Reproduce verbatim the stretch of lines below from the line containing "text annotation tool" through the line containing "Click the blue", both included.

_INPUT RECORDS:_
┄┄┄┄┄┄┄┄┄┄┄┄┄┄┄┄┄┄┄┄

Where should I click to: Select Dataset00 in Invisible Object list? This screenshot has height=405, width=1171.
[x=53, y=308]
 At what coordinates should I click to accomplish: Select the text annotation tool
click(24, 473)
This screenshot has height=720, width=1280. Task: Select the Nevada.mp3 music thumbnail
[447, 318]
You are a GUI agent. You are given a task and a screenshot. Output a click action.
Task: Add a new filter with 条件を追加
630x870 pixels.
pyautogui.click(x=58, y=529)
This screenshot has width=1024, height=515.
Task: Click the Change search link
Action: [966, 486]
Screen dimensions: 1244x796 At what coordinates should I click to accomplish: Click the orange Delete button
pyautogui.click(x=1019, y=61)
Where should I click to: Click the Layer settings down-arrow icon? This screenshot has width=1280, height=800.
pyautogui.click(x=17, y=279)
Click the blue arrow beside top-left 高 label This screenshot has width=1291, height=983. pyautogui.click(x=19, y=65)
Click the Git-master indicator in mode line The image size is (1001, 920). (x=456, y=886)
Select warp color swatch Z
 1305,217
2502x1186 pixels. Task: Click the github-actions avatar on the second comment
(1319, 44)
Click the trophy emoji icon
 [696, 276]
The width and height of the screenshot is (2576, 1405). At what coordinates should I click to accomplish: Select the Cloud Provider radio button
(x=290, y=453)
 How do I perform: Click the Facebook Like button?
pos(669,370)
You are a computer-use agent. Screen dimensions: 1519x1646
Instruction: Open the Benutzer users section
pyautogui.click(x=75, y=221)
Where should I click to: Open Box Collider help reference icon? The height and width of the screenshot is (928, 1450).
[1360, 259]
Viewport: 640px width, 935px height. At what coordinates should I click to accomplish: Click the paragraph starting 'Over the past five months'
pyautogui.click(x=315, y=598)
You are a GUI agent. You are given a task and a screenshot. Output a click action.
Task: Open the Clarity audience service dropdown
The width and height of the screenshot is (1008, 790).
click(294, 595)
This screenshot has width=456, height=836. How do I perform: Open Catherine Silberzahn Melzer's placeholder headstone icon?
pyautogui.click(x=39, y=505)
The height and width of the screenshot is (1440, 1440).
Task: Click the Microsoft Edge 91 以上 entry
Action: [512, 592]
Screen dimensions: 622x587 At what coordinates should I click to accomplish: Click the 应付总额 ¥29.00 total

┄┄┄┄┄┄┄┄┄┄┄┄┄┄┄┄┄┄┄┄

_EXERCISE RESPONSE:_
 At what coordinates should I click to accomplish: Select the text annotation tool
click(24, 473)
This screenshot has height=720, width=1280. Task: Select the Nevada.mp3 music thumbnail
[447, 318]
You are a GUI agent. You are given a task and a screenshot. Output a click action.
Task: Add a new filter with 条件を追加
630x870 pixels.
pyautogui.click(x=58, y=529)
This screenshot has width=1024, height=515.
Task: Click the Change search link
Action: [966, 486]
Screen dimensions: 1244x796 At what coordinates should I click to accomplish: Click the orange Delete button
pyautogui.click(x=1019, y=61)
Where should I click to: Click the Layer settings down-arrow icon? This screenshot has width=1280, height=800.
pyautogui.click(x=17, y=279)
Click the blue arrow beside top-left 高 label This screenshot has width=1291, height=983. pyautogui.click(x=19, y=65)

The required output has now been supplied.